That is way cheaper than spectra and you get a nice system . For 3500 tho you can get a pretreatment machine and your cost comes out to about spectra and you get that pm machine which would be really cool and consistent for results.

Dont get me wrong i love vinyl and just bought a new ce6000-40 for $930 bucks but dtg will let me fully utilize my graphic design abilities. Vinyl limits me and its hard to create designs for it 

Pplus its hard having a website where you allow users to add custom artwork when they dont understand you cant always do what they want haha, but for dtg you can lol


----------



## denlig (Sep 5, 2014)

bradyboyy88 said:


> Someone will need to love you a lot to fullfill that list haha.


LOL, I will be treating myself to that kind of Christmas present. All the kids are grown so it's presents for me,wifey and grand kids.

I really like how fast the *Spectra 3000 DTG prints. *


----------



## bradyboyy88 (Nov 10, 2014)

denlig said:


> LOL, I will be treating myself to that kind of Christmas present. All the kids are grown so it's presents for me,wifey and grand kids.
> 
> I really like how fast the *Spectra 3000 DTG prints. *


Yea but your paying for 3000 extra for something you can make that can do the exact same thing and the hard part (the base) you can already by premade. IDK, support is great to have but if you do the build you own printer from watching the videos you learn how to do anything for the printer. So if something goes wrong on that you can easily replace it yourself. Makes life easier despite it is a pain to have to take the printer apart to modify it to work. But all the videos are online so its easy.

Also, if you get yourself a spectra 3000, then you gotta buy the wifey something equivalent... that means a new car haha. Or a vacation, a really nice one.


----------



## denlig (Sep 5, 2014)

Can you lead me to info on the Epson your talking about. I will like to take a look at it. Thanks


----------



## bradyboyy88 (Nov 10, 2014)

denlig said:


> Can you lead me to info on the Epson your talking about. I will like to take a look at it. Thanks


Here is the base and the guy who sells it is super helpful . I have heard good things about this base:

Industrial Base - A3 - Epson R3000/R2000/1430 Adaptive - USD $1,300.00 : UFO Printer, Flatbed Printer, Textile Machine, UV Printer, DTG solutions, Uncoated Direct Printing

Here is the newest epson model , the spectra 3000 uses the epson r3000 which is replaced by the epson p600

Epson SureColor P600 Inkjet Printer C11CE21201 B&H Photo Video

The refillable cartridges should be out soon so id wait. Cost is the same for the printers basically but you get the newest thing.

Use this ink:
Direct To Garment Textile Inks

For gun use:
http://www.amazon.com/Wagner-051805...F8&qid=1433031018&sr=8-4&keywords=wagner+hvlp

or 
this ptreatreatment machine
ViperONE DTG Pre-Treatment Machine | Stahls'


Cheers!


----------



## denlig (Sep 5, 2014)

bradyboyy88,

Thanks a million ! I will start the search and making my wish list.


----------



## bradyboyy88 (Nov 10, 2014)

denlig said:


> bradyboyy88,
> 
> Thanks a million ! I will start the search and making my wish list.
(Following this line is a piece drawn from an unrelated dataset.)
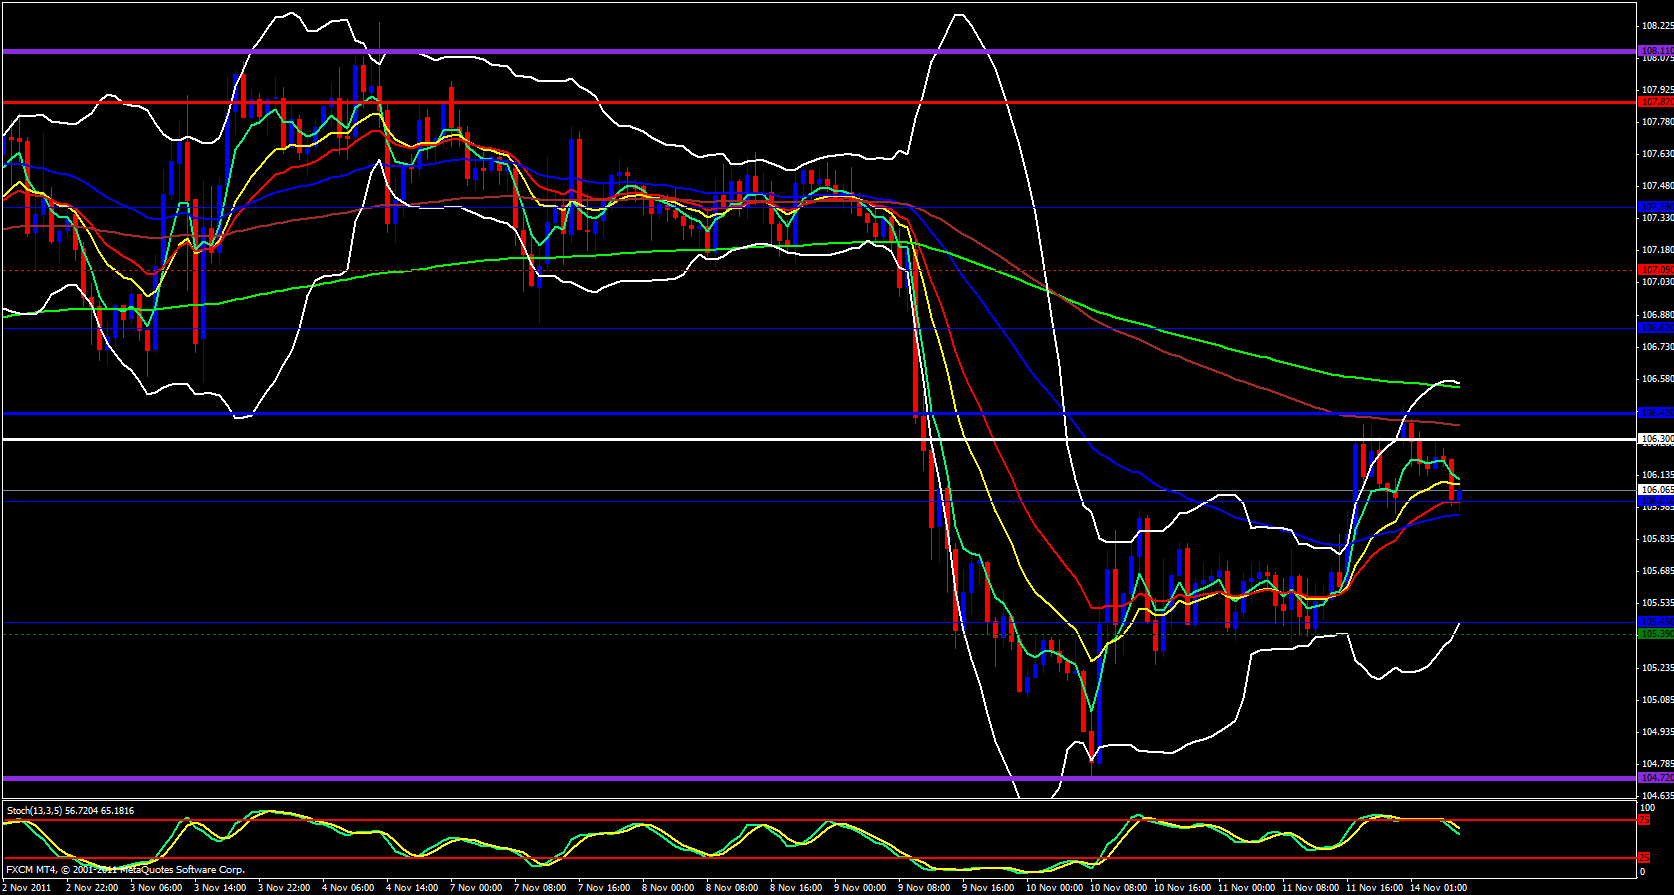Select the current price 106.065 label
Viewport: 1674px width, 895px height.
[x=1655, y=490]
Np, I hope it all works out for you. I have just been thinking about doing the same thing and those seems to be the best combination so far. Doing it this way you can get that pretreatment machine and printer and all the ink and stuff while stillpaying the same as what you would for the spectra. 

The epson p600 comes with 9 cartridges too so you can store more white ink for backup.
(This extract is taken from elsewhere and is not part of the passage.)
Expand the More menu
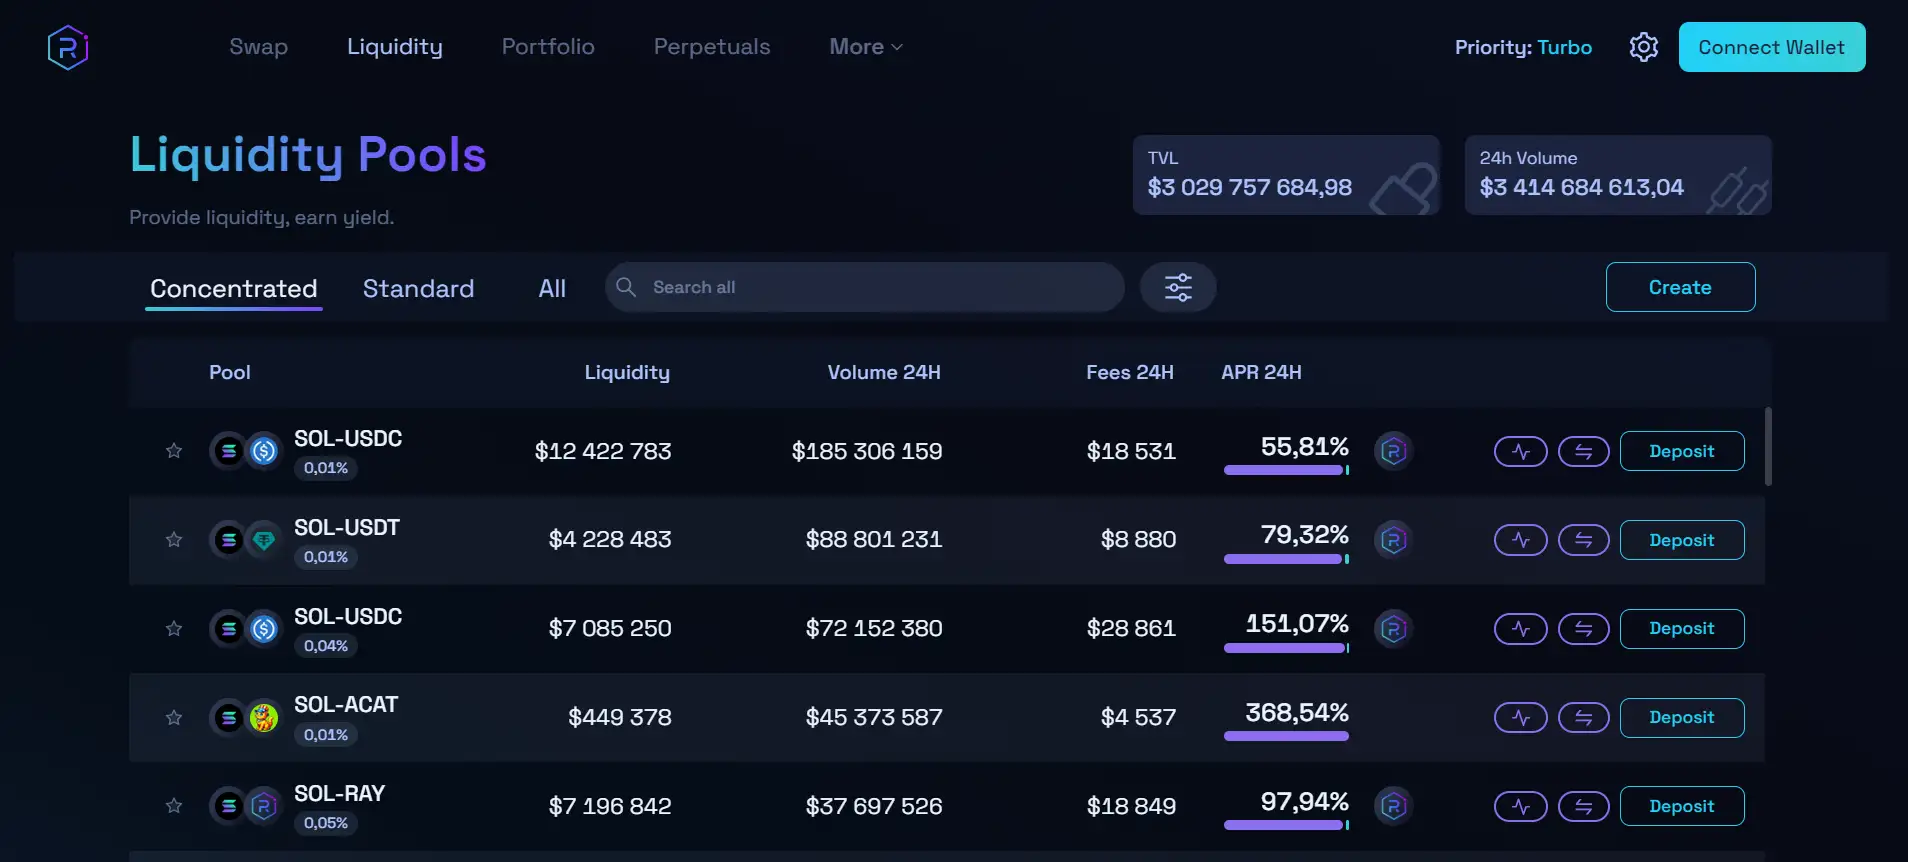coord(865,47)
The only thing I am worried about is maintenance. You need to be printing everyday to keep things from clogging, but there are ways to keep it from doing that just gotta watch the youtube videos. If you want maintenance free then id go to the epson f2000 professional dtg since that seems really user friendly but otherwise id go this route.

Also, for software you are gonna need this:

http://www.eukondigital.com/index_files/Page970.htm

And you should be good to go.


----------



## denlig (Sep 5, 2014)

bradyboyy88,

So you are buying separate pieces like printer, flatbed, rip software etc. Putting everything together yourelf is this correct?


----------



## bradyboyy88 (Nov 10, 2014)

denlig said:


> bradyboyy88,
> 
> So you are buying separate pieces like printer, flatbed, rip software etc. Putting everything together yourelf is this correct?


Yea, I am waiting for this big job coming up which should bring in about 3 to 4k which will help me pay for the cost of everything. A tong of people on the forum here do this too. Seems like they have a lot of success.


----------



## denlig (Sep 5, 2014)

Man I glad you hook me on to this. This seems like the way to go from what I'm seeing. This way I can take my time buying pieces as I get the money. Thanks Man !


----------



## bradyboyy88 (Nov 10, 2014)

denlig said:


> Man I glad you hook me on to this. This seems like the way to go from what I'm seeing. This way I can take my time buying pieces as I get the money. Thanks Man !


Hah, well im glad it helped. Let me know how it goes if you get yours before me ! But I would wait until the p600 refillable cartridges come out before buying anything. Should be here soon as I have seen on the web. What do you use as of now? Just vinyl?


----------



## denlig (Sep 5, 2014)

I'm just starting up. I switch from a recording studio of 20 plus years to do this. I'm putting together setup for cell phone case sublimation. I will be adding t-shirt setup later. I will start off with my heat press and get a DTG machine around Christmas time. My next purchase will be a digital phone case printer then later a DTG machine. I'm getting my to get list together now so I'll know what I will need to earn to make this happen.

I sure you will have yours up and making a ton of money before I get mine.


----------



## rebecca8788 (Jun 11, 2015)

Looks great. So many words and details, is it easy to weed?


----------



## bradyboyy88 (Nov 10, 2014)

rebecca8788 said:


> Looks great. So many words and details, is it easy to weed?


Super easy to weed.I did however shrink this design even smaller to a 4 x 4 and it still cut and weeded great. I did however go for another design a 4th of an inch for words and the blade tended to care the pieces and weeding would pull the letters unfortunately! 

But if you stay atleast a half an inch in fonts your set!


----------